I am trying to prove that the second-order cone defined as $C = \{(x,t): || x ||_2 \leq t, t\geq 0\}$ is a cone and is convex. I want to use the definition of convexity. Here is what I have so far:
Defn. of convexity: For any $x_1, x_2 \in C, \theta x_1 + (1-\theta)x_2 \in C$.
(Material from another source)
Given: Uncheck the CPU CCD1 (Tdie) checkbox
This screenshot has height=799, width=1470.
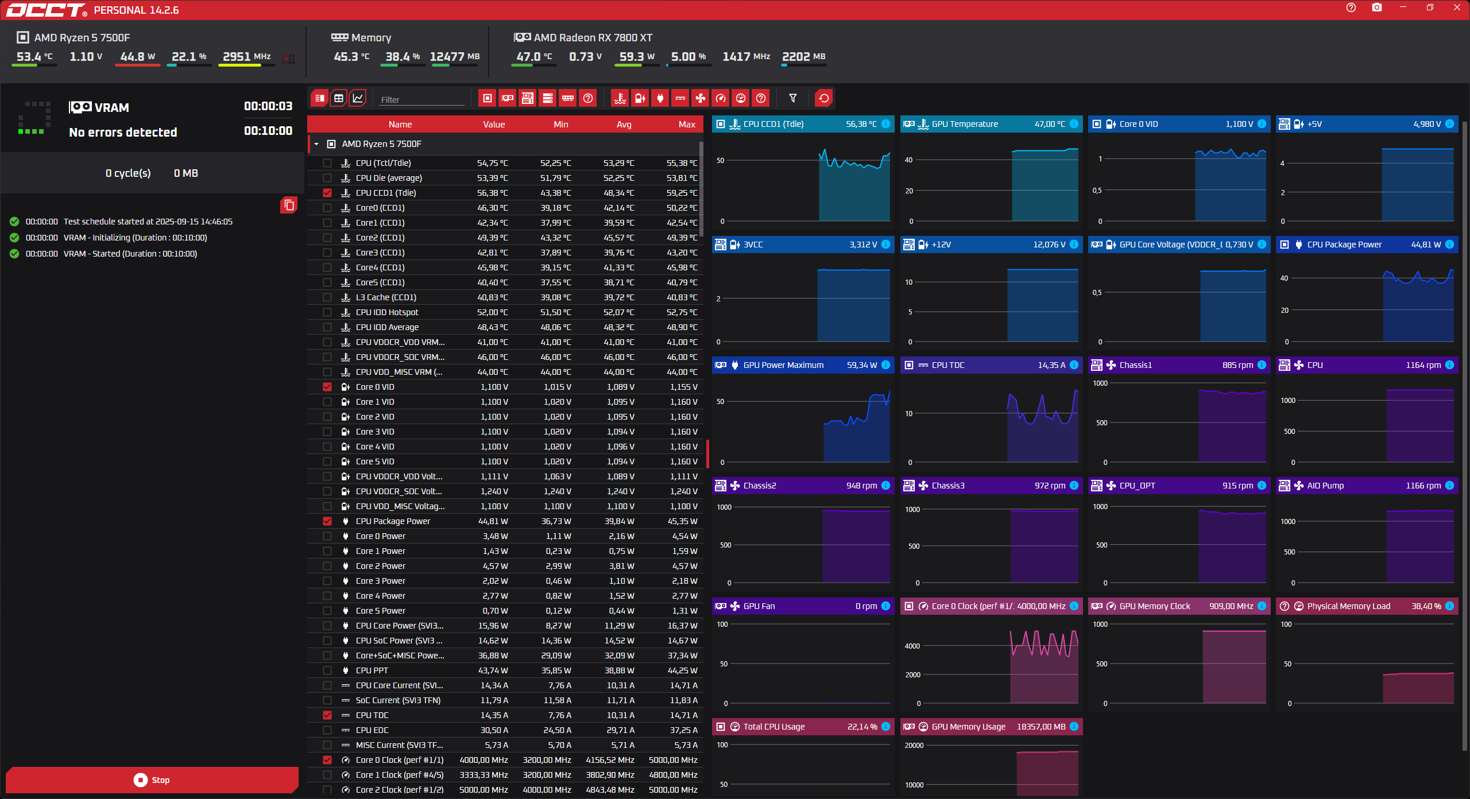Looking at the screenshot, I should tap(327, 193).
Taking 2 points in the set of second-order cone:
$\\ (x_1, t_1); \|x_1\|_2 \leq t_1, t_1\geq 0.$
$\\ (x_2, t_2); \|x_2\|_2 \leq t_2, t_2\geq 0.$
Multiplying $(x_1, t_1), (x_2, t_2)$ by $\theta, (1-\theta)$ respectively, and adding, I get:
$\theta ||x_1||_2 + (1-\theta)||x_2||_2 \leq \theta t_1 + (1-\theta)t_2$
How do I proceed from here to prove that the second-order cone is convex? I saw the following post regarding Convexity of a second order cone but it looks like an affine transformation is applied to the second-order cone.
Best Answer
We want to show $\|\theta x_1 + (1-\theta)x_2\| \leq\theta t_1 + (1-\theta)t_2$. By the triangle inequality, $\|\theta x_1 + (1-\theta)x_2\| \leq \|\theta x_1\| + \|(1-\theta)x_2\| = \theta \|x_1\| + (1-\theta)\|x_2\|\leq \theta t_1 + (1-\theta) t_2$, where the last inequality follows from the assumption that the two points lie in the cone.